A phase 1b study is underway to assess the safety, tolerability, pharmacokinetics and preliminary efficacy of PU-H71 for patients with myelofibrosis who are taking concomitant ruxolitinib (Jakafi, Incyte).
“Targeting the epichaperome offers an exciting new avenue for treating myelofibrosis and related diseases,” Srdan Verstovsek, MD, PhD, chief of the section for myeloproliferative neoplasms in the leukemia department at The University of Texas MD Anderson Cancer Center, lead clinical research adviser for the phase 1b myelofibrosis study and a HemOnc Today Editorial Board Member, said in a Samus Therapeutics-issued press release. “In myelofibrosis, the epichaperome plays a central role in optimizing the JAK-STAT pathway, allowing JAK2 to form dimers that evade inhibition with a JAK2 inhibitor such as ruxolitinib.
“By inhibiting epichaperome function and breaking this mechanism, we believe PU-H71 can increase anticancer activity of JAK2 inhibitors,” Verstovsek added. “I look forward to seeing how the combination of these therapies can affect outcomes in patients for whom this resistance is associated with poor prognoses.”

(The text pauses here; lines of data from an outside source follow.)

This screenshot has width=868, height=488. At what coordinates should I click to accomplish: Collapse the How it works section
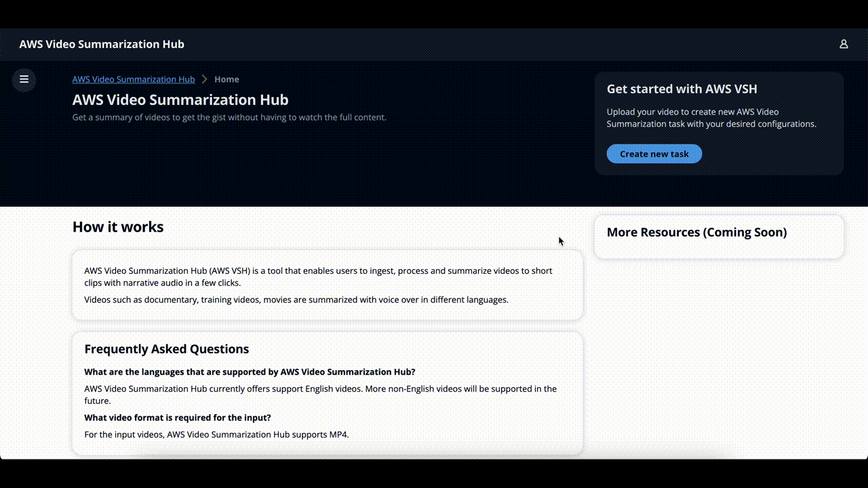click(x=117, y=226)
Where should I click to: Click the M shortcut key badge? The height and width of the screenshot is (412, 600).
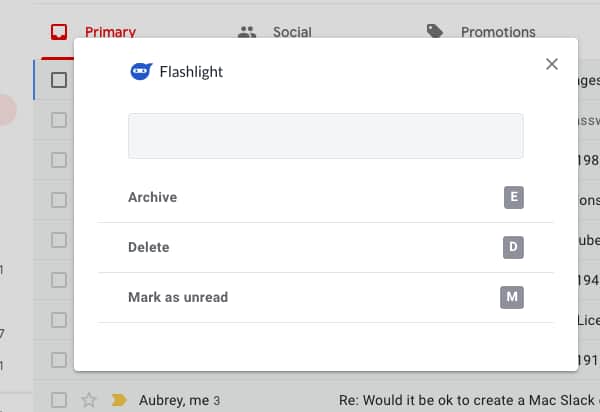[x=512, y=297]
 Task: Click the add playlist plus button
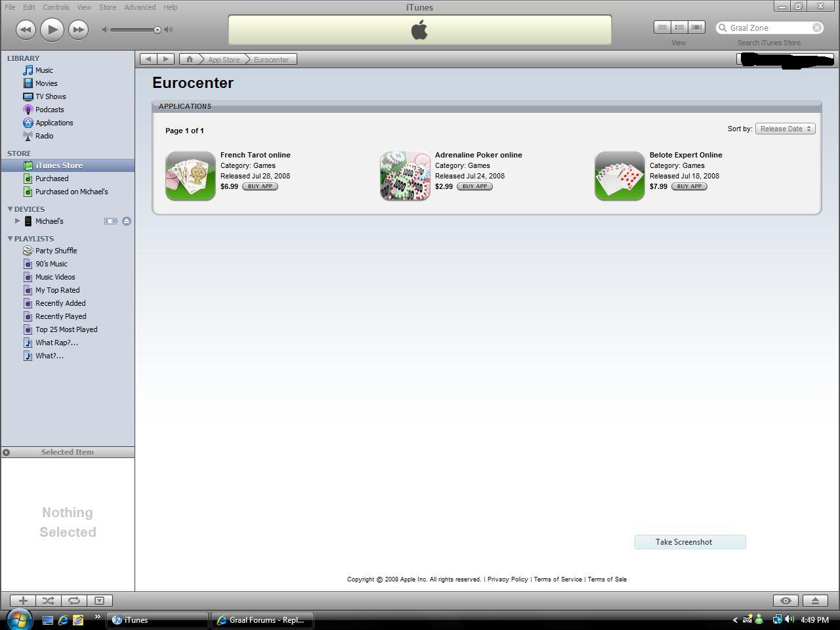click(23, 600)
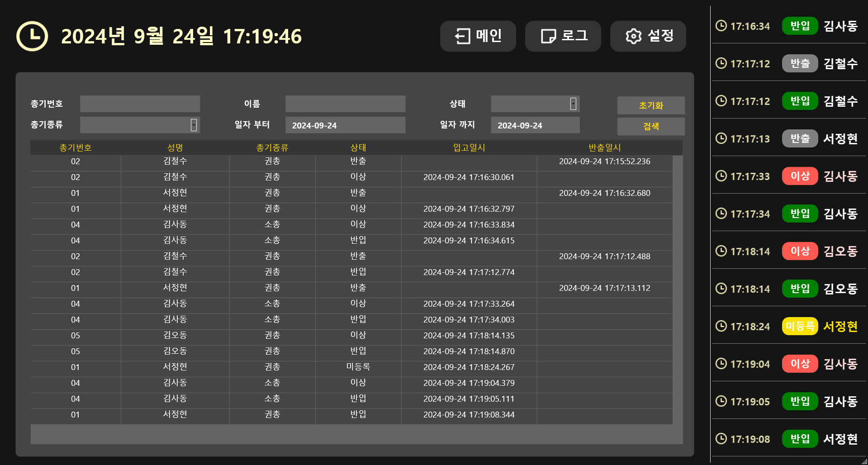Expand the 총기종류 firearm type dropdown
This screenshot has width=868, height=465.
[x=194, y=125]
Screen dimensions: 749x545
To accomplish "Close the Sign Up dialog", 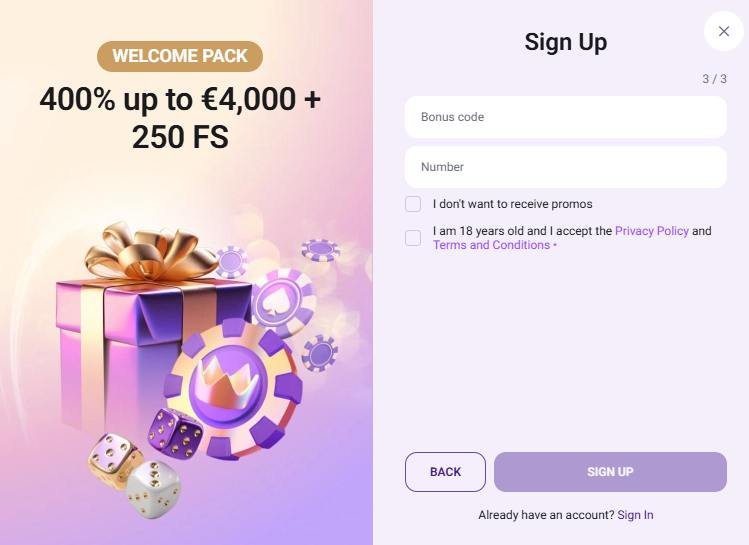I will pos(724,32).
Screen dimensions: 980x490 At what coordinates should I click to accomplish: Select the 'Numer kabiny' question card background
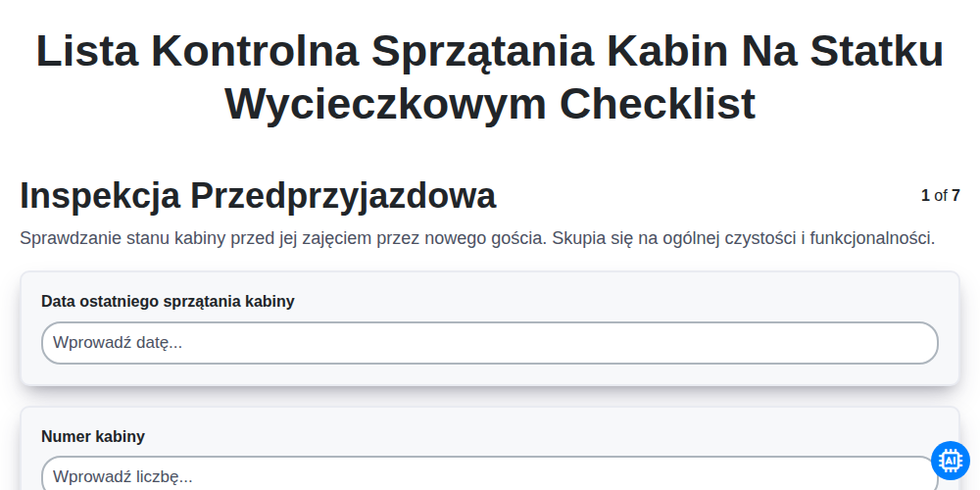point(490,449)
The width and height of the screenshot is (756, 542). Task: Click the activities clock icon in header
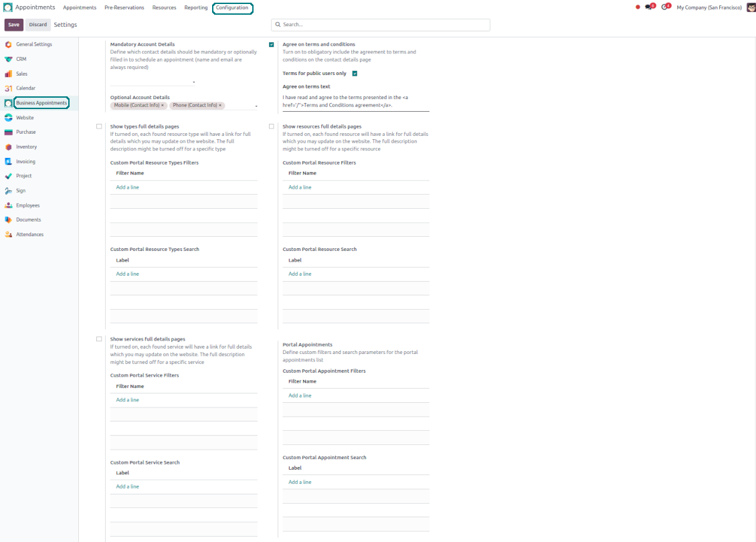pos(665,7)
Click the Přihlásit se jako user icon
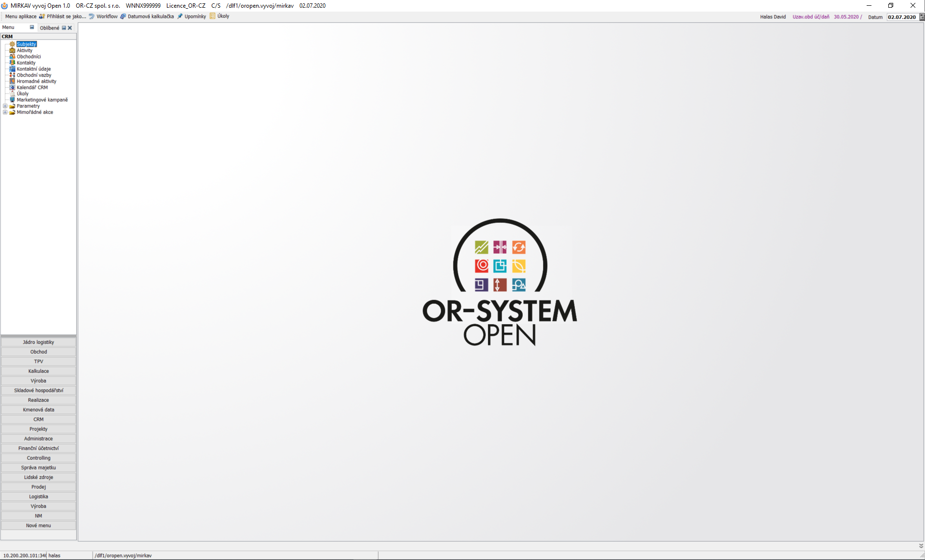This screenshot has height=560, width=925. 42,16
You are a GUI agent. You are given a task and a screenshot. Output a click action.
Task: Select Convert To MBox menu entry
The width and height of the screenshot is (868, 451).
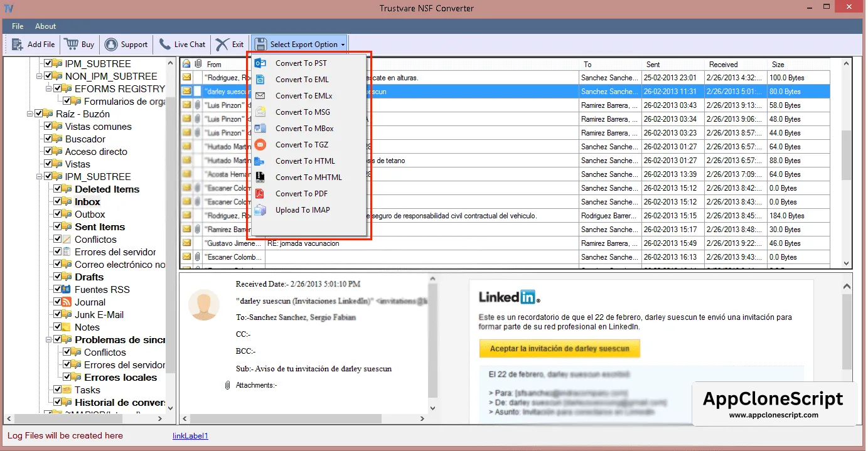pos(304,129)
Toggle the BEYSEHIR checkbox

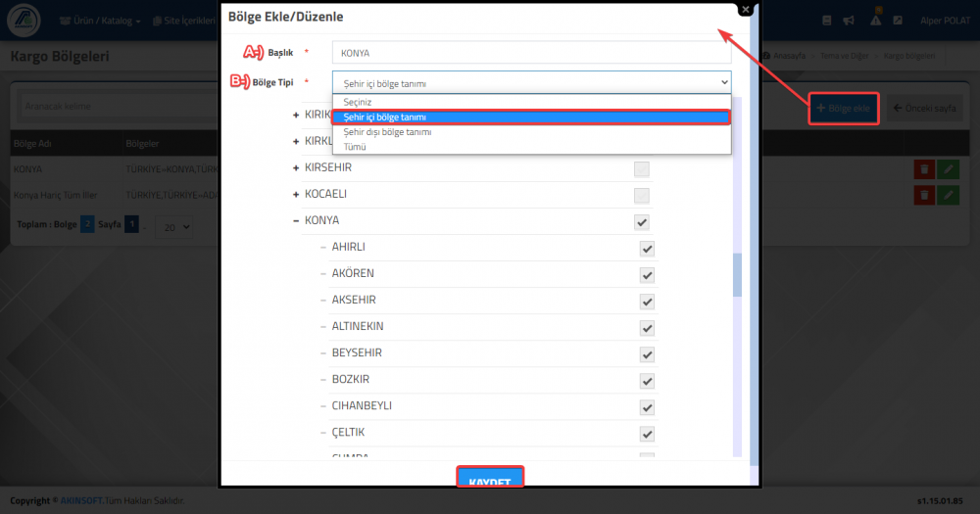647,354
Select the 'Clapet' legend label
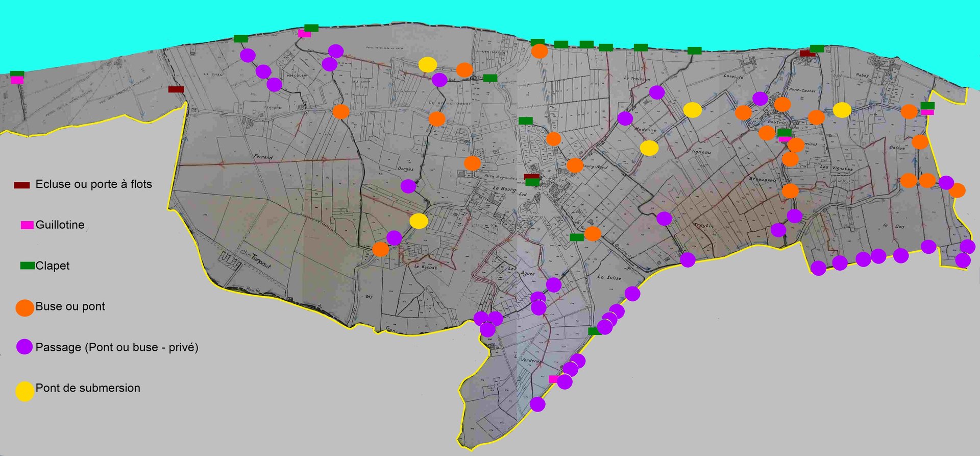980x456 pixels. point(53,266)
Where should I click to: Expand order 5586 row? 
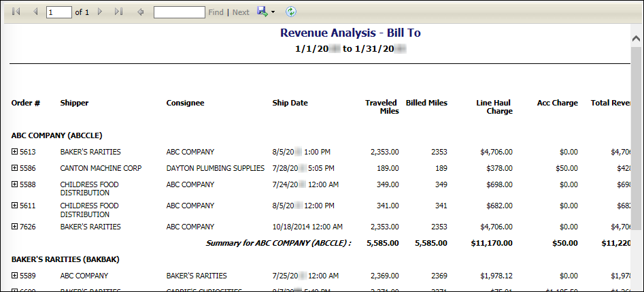point(15,168)
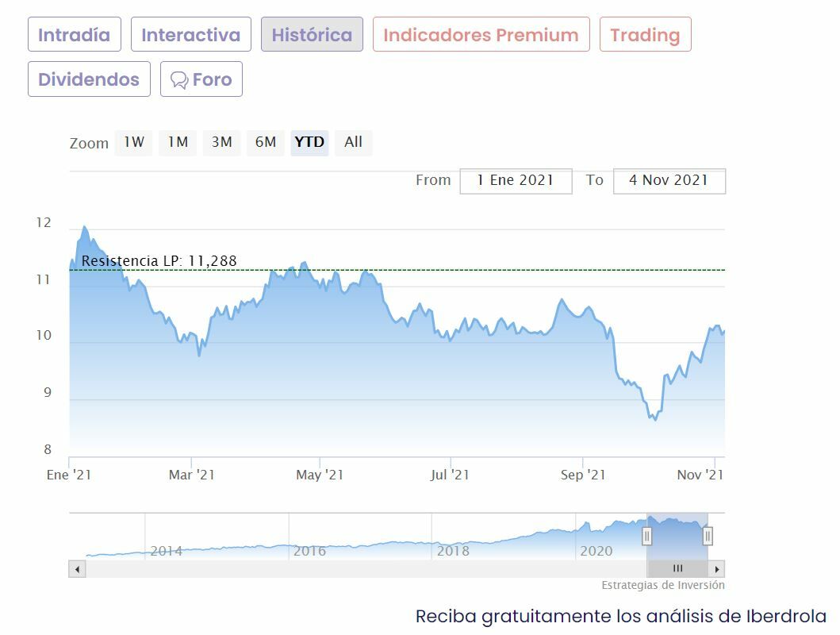This screenshot has height=635, width=840.
Task: Click the navigator scrollbar thumb grip
Action: pos(677,569)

The FDA Office of Orphan Products Development grants orphan drug designation to novel drugs and biologics that are intended for the safe and effective treatment, diagnosis or prevention of rare diseases or disorders that affect fewer than 200,000 people in the United States. The designation allows manufacturers to qualify for various incentives, including tax credits for qualified clinical trials and — upon regulatory approval — 7 years of market exclusivity.